* _WHAT YOU HAVE TO DO_
Check each line of the entries below for the string "computer"; copy every line where it appears.
►
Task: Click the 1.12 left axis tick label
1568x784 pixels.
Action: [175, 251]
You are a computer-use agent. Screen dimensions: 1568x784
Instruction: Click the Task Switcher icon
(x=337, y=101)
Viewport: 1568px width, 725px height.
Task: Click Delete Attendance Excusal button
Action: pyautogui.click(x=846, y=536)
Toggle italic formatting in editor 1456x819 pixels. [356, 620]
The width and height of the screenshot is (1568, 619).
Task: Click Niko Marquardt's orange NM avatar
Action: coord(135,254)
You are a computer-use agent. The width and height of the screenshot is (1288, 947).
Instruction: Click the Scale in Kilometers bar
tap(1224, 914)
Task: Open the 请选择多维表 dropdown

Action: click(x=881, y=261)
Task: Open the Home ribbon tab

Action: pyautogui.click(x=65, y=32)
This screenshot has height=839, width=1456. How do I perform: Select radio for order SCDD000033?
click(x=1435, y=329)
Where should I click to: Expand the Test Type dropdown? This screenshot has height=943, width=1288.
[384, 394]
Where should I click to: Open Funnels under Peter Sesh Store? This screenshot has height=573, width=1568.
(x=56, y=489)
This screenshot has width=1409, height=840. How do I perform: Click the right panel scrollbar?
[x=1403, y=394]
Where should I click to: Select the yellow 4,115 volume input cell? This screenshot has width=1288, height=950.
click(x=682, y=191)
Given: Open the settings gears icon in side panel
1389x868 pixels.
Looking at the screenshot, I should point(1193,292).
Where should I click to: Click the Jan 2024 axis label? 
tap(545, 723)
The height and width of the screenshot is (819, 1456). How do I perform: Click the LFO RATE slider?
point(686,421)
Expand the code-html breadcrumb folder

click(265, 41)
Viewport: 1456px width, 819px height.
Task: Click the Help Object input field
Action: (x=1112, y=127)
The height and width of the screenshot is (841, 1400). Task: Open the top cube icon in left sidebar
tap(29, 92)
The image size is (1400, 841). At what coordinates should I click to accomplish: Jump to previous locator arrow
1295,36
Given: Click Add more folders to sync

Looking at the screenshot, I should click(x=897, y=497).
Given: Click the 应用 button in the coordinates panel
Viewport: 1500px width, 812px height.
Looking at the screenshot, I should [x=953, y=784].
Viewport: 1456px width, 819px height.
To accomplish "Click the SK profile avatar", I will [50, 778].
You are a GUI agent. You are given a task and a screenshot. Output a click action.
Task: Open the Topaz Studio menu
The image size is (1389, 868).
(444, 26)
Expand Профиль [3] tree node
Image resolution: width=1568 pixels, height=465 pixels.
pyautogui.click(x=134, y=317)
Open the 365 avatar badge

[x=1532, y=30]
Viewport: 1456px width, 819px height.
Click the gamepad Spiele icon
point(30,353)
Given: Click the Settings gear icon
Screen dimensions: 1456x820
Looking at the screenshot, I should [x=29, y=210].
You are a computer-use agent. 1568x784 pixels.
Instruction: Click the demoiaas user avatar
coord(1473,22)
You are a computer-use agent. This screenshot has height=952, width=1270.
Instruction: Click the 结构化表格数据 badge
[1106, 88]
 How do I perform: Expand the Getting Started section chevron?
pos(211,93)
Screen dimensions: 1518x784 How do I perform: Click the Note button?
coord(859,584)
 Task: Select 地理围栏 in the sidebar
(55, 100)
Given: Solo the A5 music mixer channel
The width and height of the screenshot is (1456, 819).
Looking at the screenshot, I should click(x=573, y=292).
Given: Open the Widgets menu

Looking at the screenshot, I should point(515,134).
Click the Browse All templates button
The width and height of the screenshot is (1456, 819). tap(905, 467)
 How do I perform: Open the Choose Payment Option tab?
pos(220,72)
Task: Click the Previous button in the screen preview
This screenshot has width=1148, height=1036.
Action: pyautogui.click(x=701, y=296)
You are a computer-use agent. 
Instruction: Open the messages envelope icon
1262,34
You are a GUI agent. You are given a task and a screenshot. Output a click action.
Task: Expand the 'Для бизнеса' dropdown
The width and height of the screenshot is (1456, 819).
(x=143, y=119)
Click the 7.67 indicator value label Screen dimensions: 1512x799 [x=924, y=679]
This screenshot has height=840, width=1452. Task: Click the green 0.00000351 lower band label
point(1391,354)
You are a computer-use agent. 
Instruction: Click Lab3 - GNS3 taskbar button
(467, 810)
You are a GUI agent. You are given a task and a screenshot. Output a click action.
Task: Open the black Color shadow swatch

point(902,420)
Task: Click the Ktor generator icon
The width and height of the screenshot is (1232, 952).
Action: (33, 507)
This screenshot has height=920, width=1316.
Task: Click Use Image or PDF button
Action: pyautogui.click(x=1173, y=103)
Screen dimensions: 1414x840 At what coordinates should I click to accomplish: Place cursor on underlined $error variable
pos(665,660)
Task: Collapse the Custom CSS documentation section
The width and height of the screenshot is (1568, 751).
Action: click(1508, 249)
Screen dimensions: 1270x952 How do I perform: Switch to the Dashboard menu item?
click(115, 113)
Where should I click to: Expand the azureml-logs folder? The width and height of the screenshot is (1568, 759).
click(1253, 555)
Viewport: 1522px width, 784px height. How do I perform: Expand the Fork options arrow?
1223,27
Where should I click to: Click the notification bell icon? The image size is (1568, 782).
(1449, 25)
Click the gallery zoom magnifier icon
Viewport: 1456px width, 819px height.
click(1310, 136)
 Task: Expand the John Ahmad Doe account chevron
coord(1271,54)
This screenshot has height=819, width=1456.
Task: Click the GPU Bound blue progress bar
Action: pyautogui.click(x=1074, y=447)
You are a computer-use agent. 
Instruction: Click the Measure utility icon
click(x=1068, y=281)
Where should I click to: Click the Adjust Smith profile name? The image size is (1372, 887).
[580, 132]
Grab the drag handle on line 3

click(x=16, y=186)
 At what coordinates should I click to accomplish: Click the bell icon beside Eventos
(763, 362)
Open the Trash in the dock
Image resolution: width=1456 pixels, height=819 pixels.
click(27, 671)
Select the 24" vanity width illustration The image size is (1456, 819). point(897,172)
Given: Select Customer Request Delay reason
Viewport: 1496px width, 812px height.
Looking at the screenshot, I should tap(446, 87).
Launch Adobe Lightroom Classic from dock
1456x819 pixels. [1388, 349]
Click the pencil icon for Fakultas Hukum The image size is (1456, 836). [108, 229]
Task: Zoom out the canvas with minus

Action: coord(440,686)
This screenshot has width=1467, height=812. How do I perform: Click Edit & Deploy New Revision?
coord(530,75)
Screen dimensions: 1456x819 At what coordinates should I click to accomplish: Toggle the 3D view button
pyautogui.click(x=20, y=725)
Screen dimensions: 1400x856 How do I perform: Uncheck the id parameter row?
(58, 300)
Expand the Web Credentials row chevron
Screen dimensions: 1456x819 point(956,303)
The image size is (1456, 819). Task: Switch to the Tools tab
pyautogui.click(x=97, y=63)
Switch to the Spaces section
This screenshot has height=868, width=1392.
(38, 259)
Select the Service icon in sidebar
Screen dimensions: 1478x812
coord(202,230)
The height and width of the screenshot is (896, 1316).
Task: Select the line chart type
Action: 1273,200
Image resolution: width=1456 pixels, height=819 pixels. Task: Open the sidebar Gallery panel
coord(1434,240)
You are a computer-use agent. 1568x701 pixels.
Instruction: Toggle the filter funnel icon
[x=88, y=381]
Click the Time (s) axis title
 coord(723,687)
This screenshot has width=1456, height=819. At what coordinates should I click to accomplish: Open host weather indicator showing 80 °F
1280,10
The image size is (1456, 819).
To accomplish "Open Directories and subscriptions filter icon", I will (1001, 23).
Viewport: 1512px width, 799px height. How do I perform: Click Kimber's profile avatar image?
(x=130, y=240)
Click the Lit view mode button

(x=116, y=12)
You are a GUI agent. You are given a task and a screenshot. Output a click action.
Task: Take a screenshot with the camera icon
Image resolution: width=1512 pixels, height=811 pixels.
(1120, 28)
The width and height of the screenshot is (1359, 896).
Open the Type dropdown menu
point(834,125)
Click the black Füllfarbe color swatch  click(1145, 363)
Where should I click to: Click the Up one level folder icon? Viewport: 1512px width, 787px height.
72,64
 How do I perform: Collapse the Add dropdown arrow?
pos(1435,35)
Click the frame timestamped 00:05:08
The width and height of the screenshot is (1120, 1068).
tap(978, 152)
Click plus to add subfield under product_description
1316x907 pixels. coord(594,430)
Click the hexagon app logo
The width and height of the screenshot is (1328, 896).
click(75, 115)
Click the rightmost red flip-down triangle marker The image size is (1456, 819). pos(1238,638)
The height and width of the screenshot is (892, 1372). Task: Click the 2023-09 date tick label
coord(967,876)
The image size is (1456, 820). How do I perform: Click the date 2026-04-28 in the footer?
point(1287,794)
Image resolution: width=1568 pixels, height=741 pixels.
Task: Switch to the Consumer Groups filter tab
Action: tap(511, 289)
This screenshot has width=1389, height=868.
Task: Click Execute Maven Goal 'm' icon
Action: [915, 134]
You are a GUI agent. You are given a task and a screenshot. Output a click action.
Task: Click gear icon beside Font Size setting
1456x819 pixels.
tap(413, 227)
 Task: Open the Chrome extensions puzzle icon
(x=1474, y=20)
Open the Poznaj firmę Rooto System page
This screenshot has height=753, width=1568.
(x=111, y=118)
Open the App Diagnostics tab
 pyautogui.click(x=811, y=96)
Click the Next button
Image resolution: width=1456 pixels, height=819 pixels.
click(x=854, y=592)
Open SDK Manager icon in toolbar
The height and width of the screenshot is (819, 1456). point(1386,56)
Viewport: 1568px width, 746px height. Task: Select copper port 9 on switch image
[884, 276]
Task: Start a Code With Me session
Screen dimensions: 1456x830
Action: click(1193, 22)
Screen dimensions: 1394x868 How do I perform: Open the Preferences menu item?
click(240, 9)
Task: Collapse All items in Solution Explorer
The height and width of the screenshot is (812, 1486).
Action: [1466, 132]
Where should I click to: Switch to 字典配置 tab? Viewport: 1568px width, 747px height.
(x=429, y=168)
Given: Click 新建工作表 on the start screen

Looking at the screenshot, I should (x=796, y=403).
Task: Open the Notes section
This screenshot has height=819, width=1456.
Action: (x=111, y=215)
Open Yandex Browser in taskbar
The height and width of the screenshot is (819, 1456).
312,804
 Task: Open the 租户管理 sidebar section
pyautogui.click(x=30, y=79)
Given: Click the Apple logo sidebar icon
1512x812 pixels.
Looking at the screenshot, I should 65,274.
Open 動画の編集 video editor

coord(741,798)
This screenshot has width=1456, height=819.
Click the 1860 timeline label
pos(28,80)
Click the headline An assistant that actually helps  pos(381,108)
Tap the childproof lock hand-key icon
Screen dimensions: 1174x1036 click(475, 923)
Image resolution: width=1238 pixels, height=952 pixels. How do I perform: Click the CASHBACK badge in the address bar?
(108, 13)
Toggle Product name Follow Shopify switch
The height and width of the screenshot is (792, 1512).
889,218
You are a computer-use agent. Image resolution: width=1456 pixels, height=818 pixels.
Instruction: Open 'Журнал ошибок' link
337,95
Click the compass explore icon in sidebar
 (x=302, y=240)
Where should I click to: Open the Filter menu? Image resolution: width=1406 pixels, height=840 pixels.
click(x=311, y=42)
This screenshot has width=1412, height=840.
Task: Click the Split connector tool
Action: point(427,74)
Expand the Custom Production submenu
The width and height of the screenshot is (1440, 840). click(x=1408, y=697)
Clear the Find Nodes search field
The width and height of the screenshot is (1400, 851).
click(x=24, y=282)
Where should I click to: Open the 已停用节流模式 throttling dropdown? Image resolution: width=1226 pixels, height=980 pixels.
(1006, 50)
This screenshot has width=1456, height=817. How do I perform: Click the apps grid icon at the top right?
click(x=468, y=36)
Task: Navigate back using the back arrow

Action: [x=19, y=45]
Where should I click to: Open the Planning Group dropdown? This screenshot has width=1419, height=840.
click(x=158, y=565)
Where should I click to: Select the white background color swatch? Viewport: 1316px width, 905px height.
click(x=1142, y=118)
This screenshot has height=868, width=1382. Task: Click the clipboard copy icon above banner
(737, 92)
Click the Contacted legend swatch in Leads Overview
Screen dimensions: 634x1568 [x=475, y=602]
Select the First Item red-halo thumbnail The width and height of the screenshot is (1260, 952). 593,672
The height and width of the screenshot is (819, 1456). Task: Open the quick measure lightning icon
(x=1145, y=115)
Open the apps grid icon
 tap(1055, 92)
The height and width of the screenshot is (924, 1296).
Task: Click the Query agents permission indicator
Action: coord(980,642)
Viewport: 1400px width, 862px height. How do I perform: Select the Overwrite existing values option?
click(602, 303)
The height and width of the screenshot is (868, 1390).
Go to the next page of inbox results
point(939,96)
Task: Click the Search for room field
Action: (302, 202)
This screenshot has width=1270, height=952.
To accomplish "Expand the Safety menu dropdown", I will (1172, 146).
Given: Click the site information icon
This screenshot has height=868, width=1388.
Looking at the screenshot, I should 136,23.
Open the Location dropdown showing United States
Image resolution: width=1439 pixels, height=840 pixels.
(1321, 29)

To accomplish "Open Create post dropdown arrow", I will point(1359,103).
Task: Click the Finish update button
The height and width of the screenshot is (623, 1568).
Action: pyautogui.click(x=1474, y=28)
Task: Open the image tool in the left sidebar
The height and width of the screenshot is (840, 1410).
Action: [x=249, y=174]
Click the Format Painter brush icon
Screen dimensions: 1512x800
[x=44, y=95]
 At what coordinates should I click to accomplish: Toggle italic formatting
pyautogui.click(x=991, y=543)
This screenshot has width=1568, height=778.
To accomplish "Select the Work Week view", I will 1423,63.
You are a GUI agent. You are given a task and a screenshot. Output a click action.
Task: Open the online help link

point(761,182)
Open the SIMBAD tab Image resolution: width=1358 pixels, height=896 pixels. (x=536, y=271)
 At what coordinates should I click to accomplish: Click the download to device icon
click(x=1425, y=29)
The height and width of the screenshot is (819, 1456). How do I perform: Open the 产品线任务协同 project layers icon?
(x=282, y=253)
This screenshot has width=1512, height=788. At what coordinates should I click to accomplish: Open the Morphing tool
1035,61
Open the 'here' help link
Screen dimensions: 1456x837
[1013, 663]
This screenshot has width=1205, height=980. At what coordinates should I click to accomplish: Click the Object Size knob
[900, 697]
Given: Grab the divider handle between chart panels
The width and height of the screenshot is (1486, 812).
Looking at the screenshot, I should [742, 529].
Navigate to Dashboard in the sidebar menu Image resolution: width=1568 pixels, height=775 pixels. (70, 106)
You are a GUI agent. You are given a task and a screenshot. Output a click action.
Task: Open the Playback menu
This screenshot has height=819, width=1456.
◄
* _SOLUTION TO THIS TASK_
You are a computer-use agent. Screen dimensions: 1568x784
You are a computer-use agent. The width and height of the screenshot is (1288, 947).
You are a computer-use agent. 1568x784 pixels.
You are a computer-use agent. This screenshot has height=952, width=1270.
You are a computer-use agent. 
You are a computer-use agent. 
You are a computer-use agent. 
You are a computer-use agent. 1568x701 pixels.
You are a computer-use agent. Image resolution: width=1456 pixels, height=818 pixels.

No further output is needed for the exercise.